Since 2001, Bertinotti has led the party to take more radical, mass-movement positions close to those of the growing alternative globalisation movement, a stance which is opposed by the party's Trotskyist factions.

From 2002 on, there has been some reconciliation between Rifondazione and the centre-left. The two tendencies have concluded alliances for both local and European elections in 2004 (in which latter the PRC gained 6.1% of the vote), as well as the regional elections of 2005, in which the centre-left coalition, rechristened L'Unione gained a clear victory. During the 6th national conference held in spring 2005, Bertinotti was the first promoter of a motion for the alliance with Romano Prodi. That decision broke with the traditional attitude of the Italian Communist party to be an opposition movement.

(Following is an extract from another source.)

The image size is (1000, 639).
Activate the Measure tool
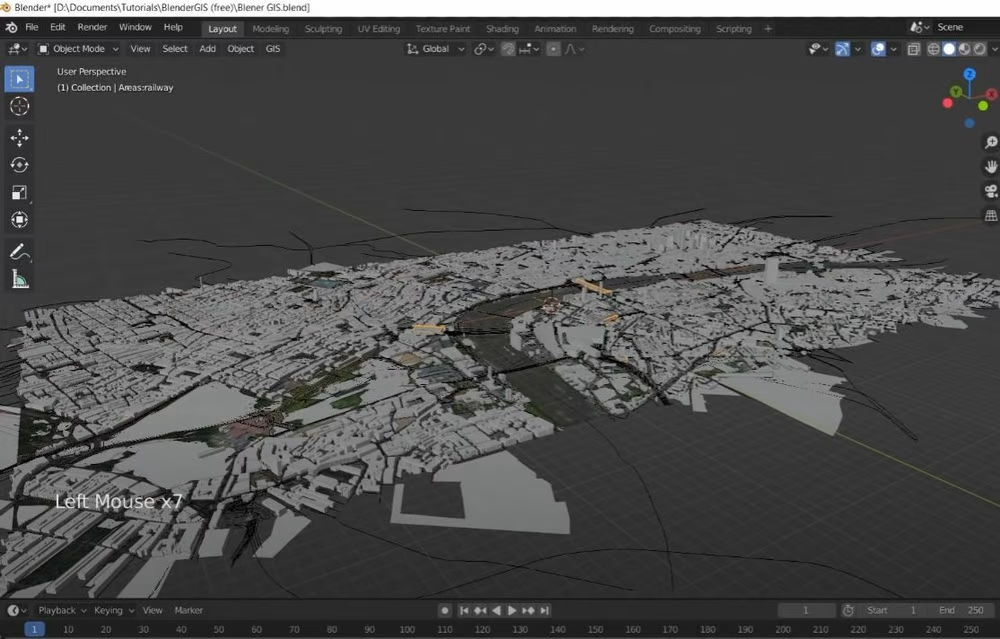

Bertinotti declared himself willing to see Prodi chosen without primary elections as the left's joint candidate for the post of prime minister, but when Prodi accepted that primary elections would be necessary, he proposed himself as a candidate. The elections were held on 16 October 2005 and apart from Bertinotti and Prodi, Antonio Di Pietro, Alfonso Pecoraro Scanio, Clemente Mastella, Ivan Scalfarotto and Simona Panzino were the candidates. Prodi won with an absolute majority, but Bertinotti ranked second with 16% of preferences.

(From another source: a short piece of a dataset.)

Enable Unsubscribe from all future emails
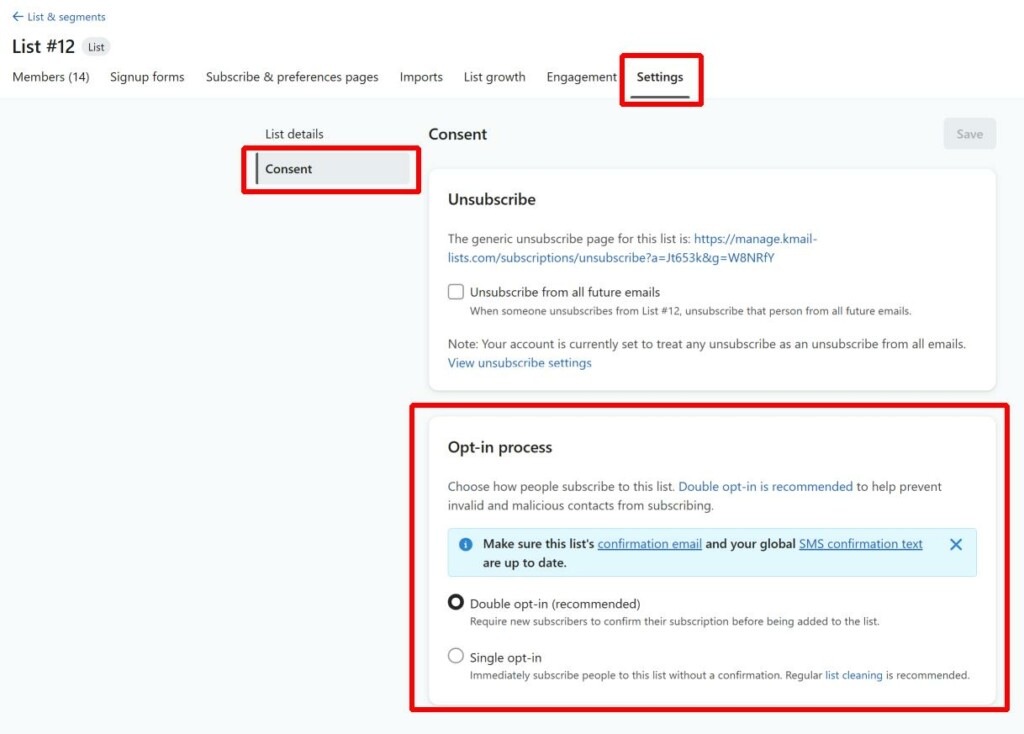This screenshot has width=1024, height=734. coord(456,291)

Bertinotti was elected a member of the European Parliament in 2004 on the Rifondazione Comunista list, in which he was a candidate in all five electoral districts, receiving some 380,000 votes in all of Italy. He served as a member of the European Left group in the parliament, sitting on the Committee on Economic and Monetary Affairs. He was a substitute for the Committee on Legal Affairs and a member of the Delegation to the EU-Former Yugoslav Republic of Macedonia Joint Parliamentary Committee.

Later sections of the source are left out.